Commercial capitalism has been so routinely disparaged for so long by American intellectuals that we have some difficulty crediting how very happily the Enlightenment embraced commercial capitalism as Nature's own system of merit over against unearned aristocratic title. Gary Nash's recent attempt to re-cast the American Revolution as a proletarian uprising, more concerned with "elementary political rights and social justice, rather than the protection of property and constitutional liberties," misses utterly how genuinely revolutionary the protection of property and constitutional liberty was in a world of absolute autocrats and talentless courtiers. Precisely because the self-made man of commerce appeared to the philosophes as a manifestation of the operation of reason and nature, Voltaire sang an unashamed song of admiration for the calculating, dispassionate self-promotion of the bourgeoisie:

I don't know which is the more useful to the state, a well-powdered lord who knows precisely what time the king gets up in the morning and what time he goes to bed, and who gives himself airs of grandeur while playing the role of slave in a minister's antechamber, or a great merchant who enriches his country, sends orders from his office to Surat and to Cairo, and contributes to the well-being of the world.

No one in revolutionary America lived up to this reputation more than Franklin. It represents a fatal inversion of Franklin's own expectations that no reputation today has lesser standing among the Revolution's scholars than that of the "great merchant." And none plays a smaller role in the modern-day marketing of Benjamin Franklin.

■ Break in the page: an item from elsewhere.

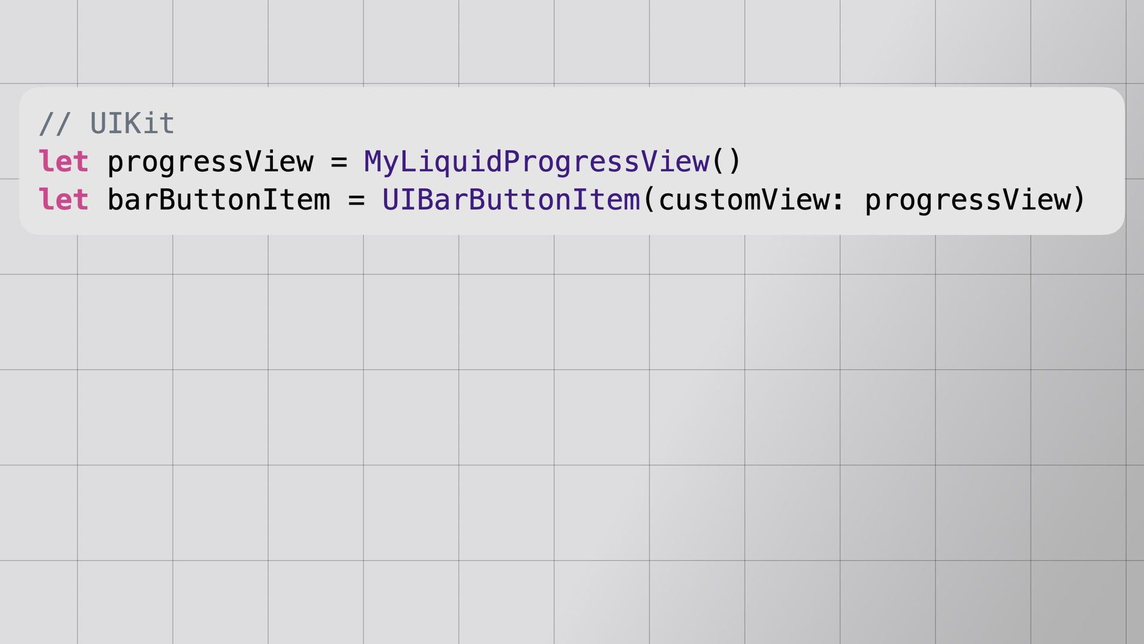1144x644 pixels.
Task: Click the MyLiquidProgressView type name
Action: click(x=537, y=162)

—Allen C. Guelzo, “Capitalist Tool” in Books and Culture

Comments

Anonymous said…
Ayn Rand's disciples would certainly agree with this reading of the Englightenment.
Unknown said…
I think your basic point is correct: the founding fathers certainly weren't fighting for the oppressed masses. That being said, even in early America there was a constant conflict between Jefferson and Hamilton. Among other issues, this was about how the United States should conduct itself economically. I think it is more constructive to view the enlightenment figures as anti-mercantilism than pro-capitalism.